L’attore secondo Diderot e Rousseau
Divano La rubrica a cura di Alberto Olivetti
Divano La rubrica a cura di Alberto Olivetti
Denis Diderot (1713-1784) avverte come sia maturata nell’epoca sua l’esigenza di una radicale riforma dell’arte teatrale. L’interesse di Diderot per il teatro risale a quando era scolaro dei padri gesuiti nel collegio Louis-le Grand. La ratio studiorum dei gesuiti riservava grande attenzione alla dimensione conoscitiva che reca agli studi l’exercicio della ‘ragione’ teatrale. Ha scritto in proposito Yvon Belaval trattando del diderotiano Paradoxe sur le comédien: «La sala di spettacolo si affianca dappertutto alla sala di studio. Gli allievi (per la maggior parte figli di famiglie nobili, che bisogna educare alle belle maniere) recitano le parti; e sarebbe molto sorprendente che Diderot non abbia fatto, a Louis-le-Grand, apprendistato d’attore».

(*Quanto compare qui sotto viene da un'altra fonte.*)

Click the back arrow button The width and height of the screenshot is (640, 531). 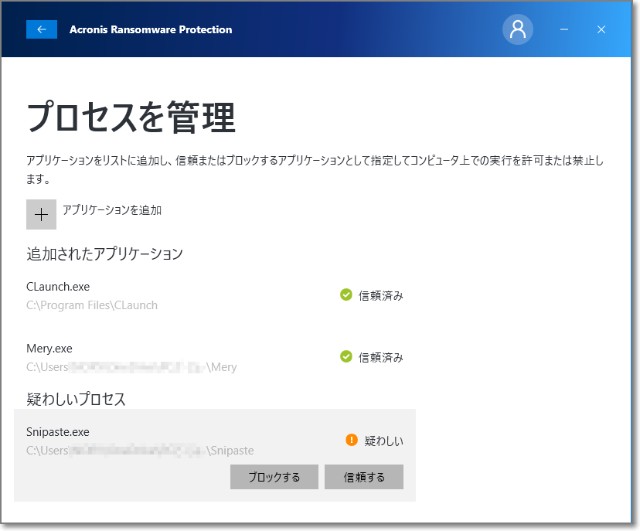coord(41,30)
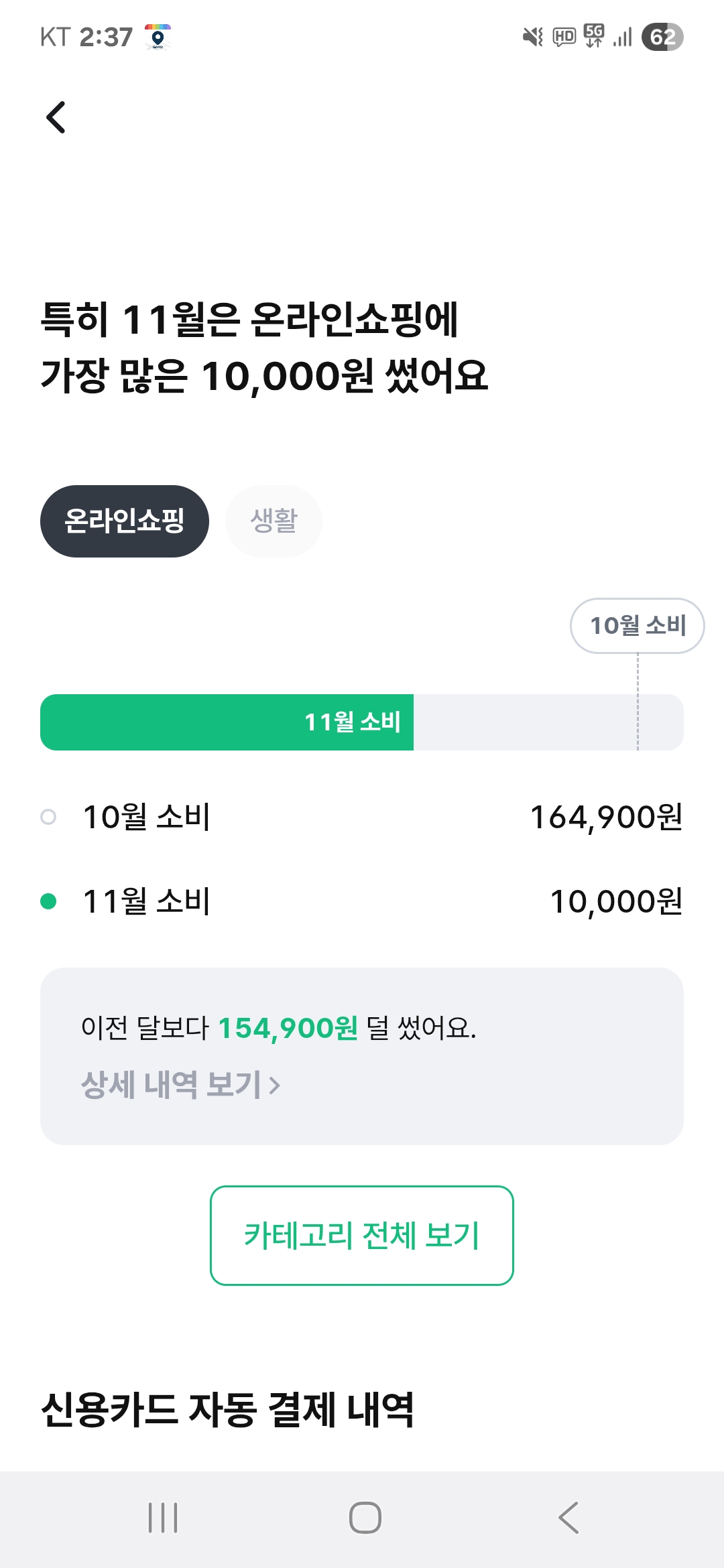This screenshot has height=1568, width=724.
Task: Tap the colorful app notification icon
Action: coord(158,37)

Ma tant’è. Alla questione d’una riforma del teatro che nel 1759 muove l’interesse del Jean Jacques Rousseau della Lettre à d’Alembert sur le spectacles, Diderot aveva già allora dedicato ragguardevoli riflessioni in scritti quali gli Entretiens sur le ‘Fils naturel’ (la commedia che Diderot scrive nel 1757) e, nel 1758, il Discours sur la poésie dramatique, quando licenzia Il padre di famiglia (la sua seconda prova di autore drammatico). La Lettre di Rousseau, come si sa, diede avvio ad una polemica nella quale, tra gli altri, intervennero Friedrich Melchior Grimm nella Correspondance littéraire del 15 aprile 1759, Augustin Louis de Ximénès con la Lettre à monsieur Rousseau sur l’effet moral du théâtre, Jean-François Marmontel con l’Apologie du Théâtre.

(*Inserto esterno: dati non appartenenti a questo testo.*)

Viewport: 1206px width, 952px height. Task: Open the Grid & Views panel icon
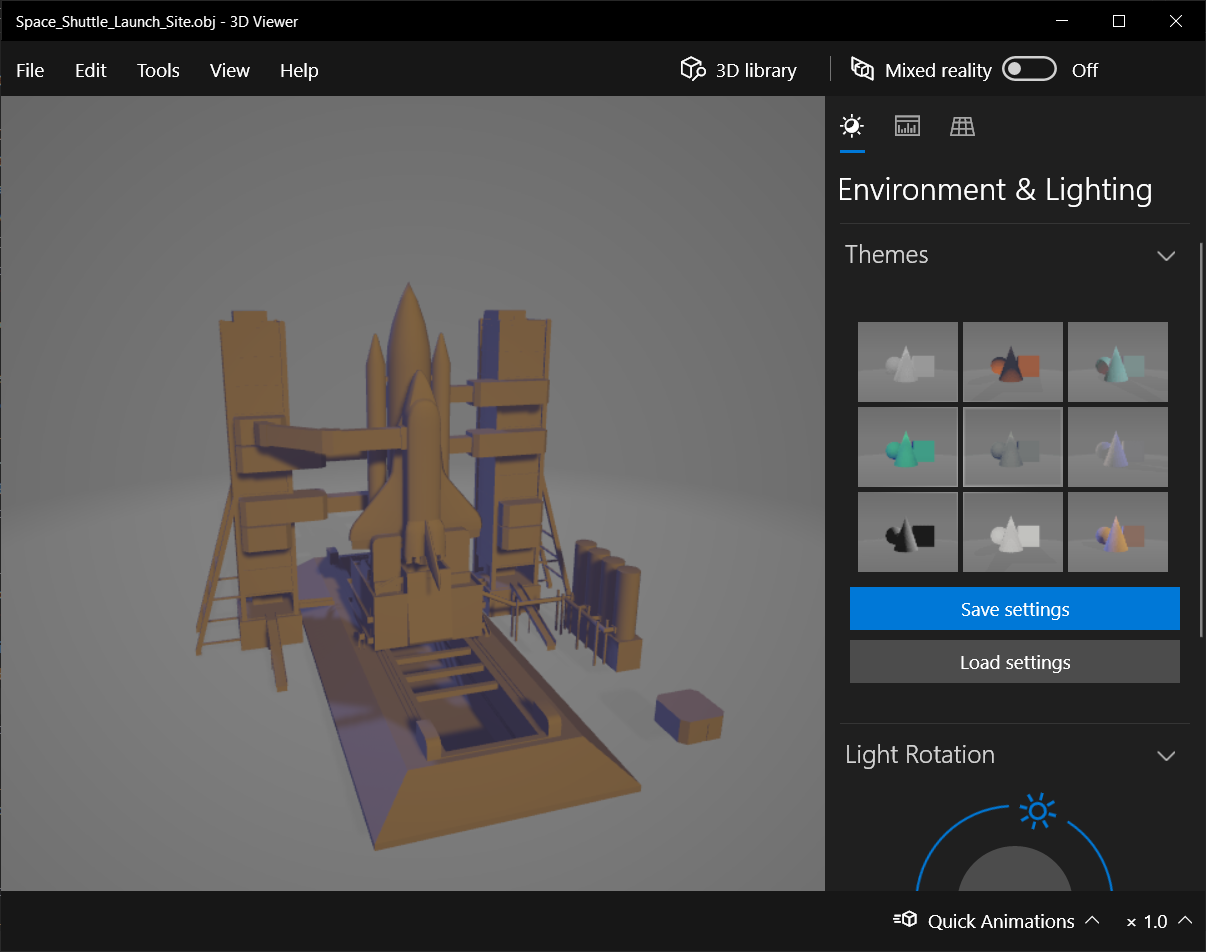(962, 126)
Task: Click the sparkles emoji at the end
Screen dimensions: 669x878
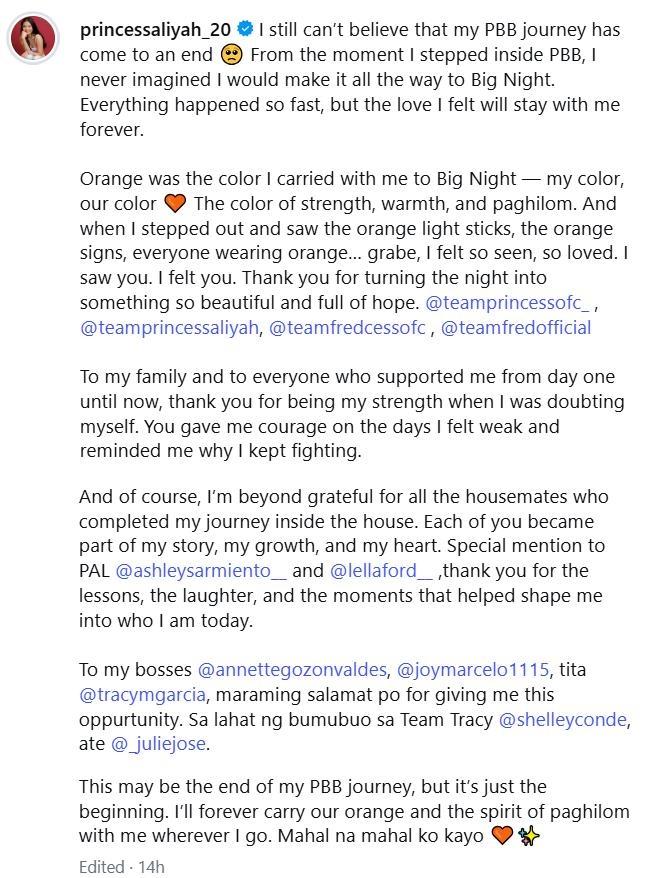Action: tap(529, 836)
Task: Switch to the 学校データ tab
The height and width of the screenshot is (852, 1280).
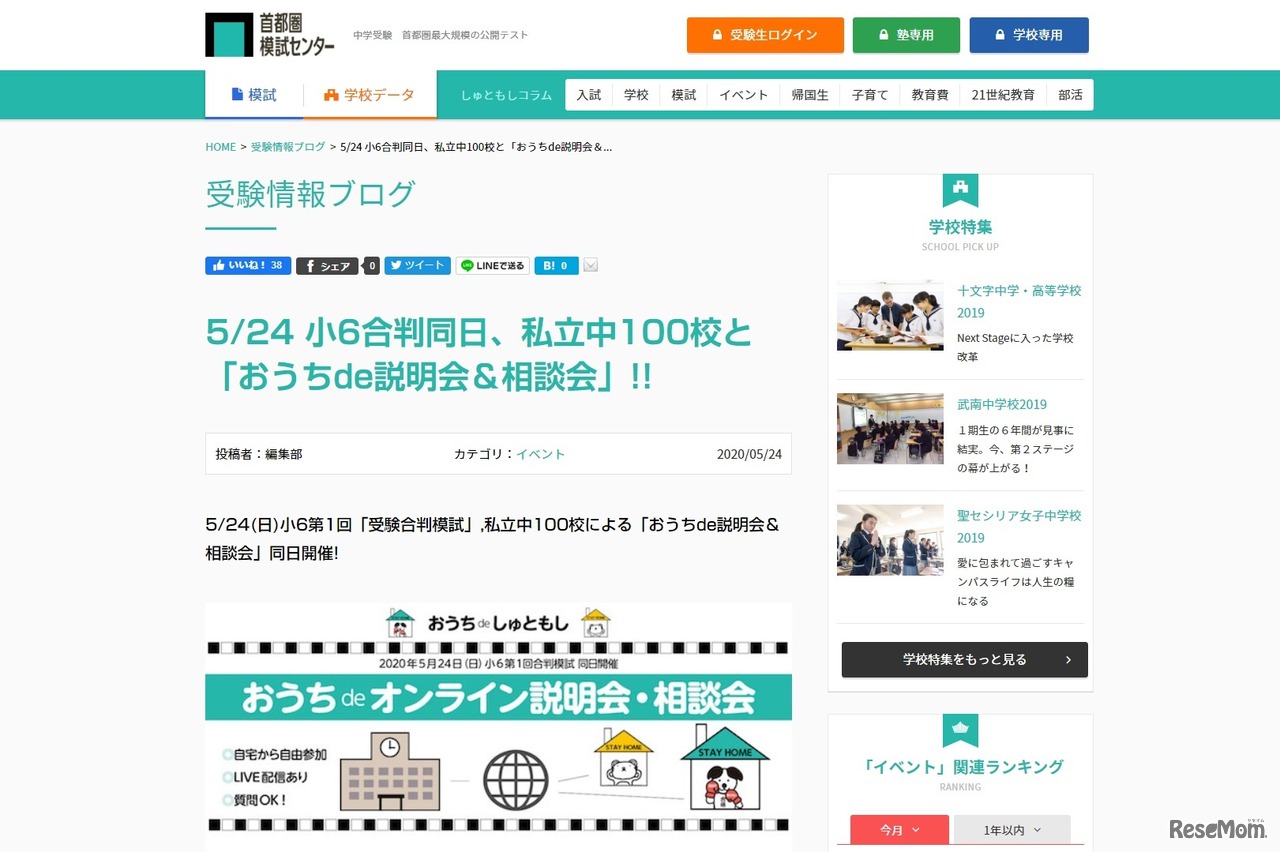Action: click(x=369, y=95)
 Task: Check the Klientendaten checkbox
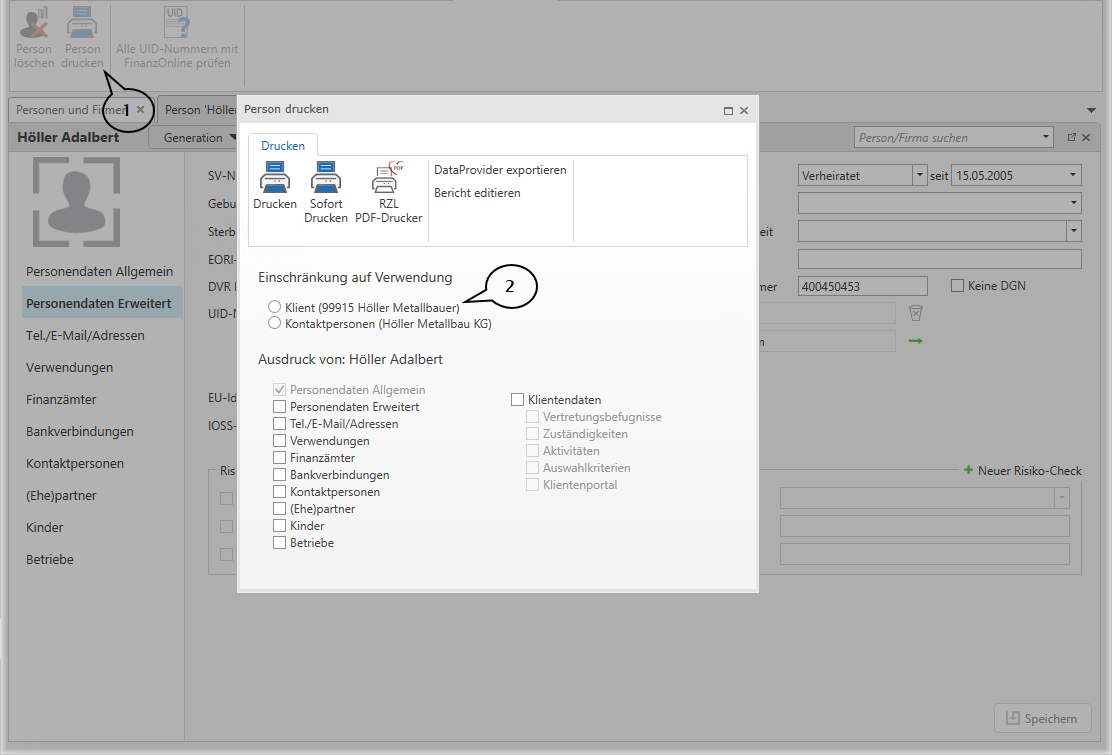(518, 400)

Diderot e Rousseau nutrono sul teatro – e su l’effetto morale del teatro – opinioni opposte. Entrambi concordano nel denunciare il prevalere, nelle rappresentazioni teatrali dei loro giorni, di temi ed aspetti scontati e futili, siano frivoli o retorici, ma altrettanto, e gli uni e gli altri, intesi a fornire al pubblico quelle facili evasioni e quelle stanche distrazioni che sono indotte tanto da un recitare stucchevole nella ripetizione di maniere stantie, quanto dall’apparire in scena di personaggi banali, chiamati ad intrecciare e sciogliere intrecci o melensi o pomposi. Insomma pressoché nessuna volontà di far del teatro uno strumento di conoscenza che obbliga lo spettatore ad interrogarsi su sé medesimo, sulle convenzioni della società in cui vive e sul senso del suo vivere, il suo soffrire e il suo amare, questa che è la via di rigenerazione del teatro che auspica Diderot.

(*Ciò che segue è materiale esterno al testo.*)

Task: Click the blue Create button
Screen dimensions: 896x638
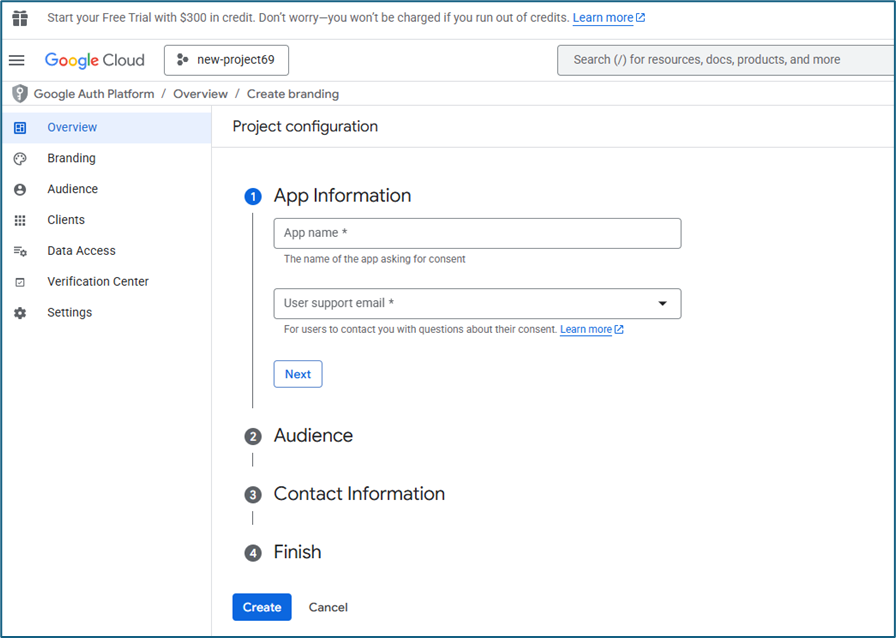Action: (x=262, y=607)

Al contrario quel teatro di falsificazioni e non di verità, autorizza Rousseau a chiedere l’abolizione degli ‘spettacoli’. Drastica soluzione questa del ginevrino, di elidere una forma d’arte una volta ch’egli ne constatata una sua attuale e diseducativa mediocrità. Del resto, Rousseau stigmatizza crudamente fin la figura dell’attore, quando nella Lettre a d’Alembert scrive: «In che consiste il talento dell’attore? Nell’arte di contraffarsi, di assumere un carattere diverso dal proprio, di sembrare diversi da come si è, di appassionarsi a freddo, di dire ciò che non si pensa con la stessa naturalezza che se lo si pensasse realmente, e di finire col dimenticare il proprio posto a forza di prendere quello di un altro».
Paolo Alatri, al quale si deve un commento perfetto del Paradosso sull’attore e l’elaborazione di un saggio, stilato nel 1989, che ho ora alla mano e del quale mi sono avvalso quale falsariga nella compilazione di questa nota; Alatri, dicevo, non manca di sottolineare che «è singolare che Diderot elegga a criterio di elevazione dell’attore – che in tal modo diventa un vero artista, un creatore- le stesse notazioni sulle sue capacità mimetiche che Rousseau aveva elencate per manifestargli il suo disprezzo.
Ebbene, ribatte Diderot, quest’arte può essere utilizzata per migliorare l’uomo; e l’attore intelligente sarà tanto più apprezzabile quanto più avrà coscienza dei propri compiti, della loro specificità, e non barerà». Secondo Alatri la lezione del Paradoxe rivolta agli attori è: «Osservate la natura, restate aderenti alla realtà; e perciò fate sì che sull’impulso emozionale abbiano la meglio la riflessione critica e l’autocontrollo, che soli possono mettervi all’altezza delle interpretazioni che siete chiamati a dare».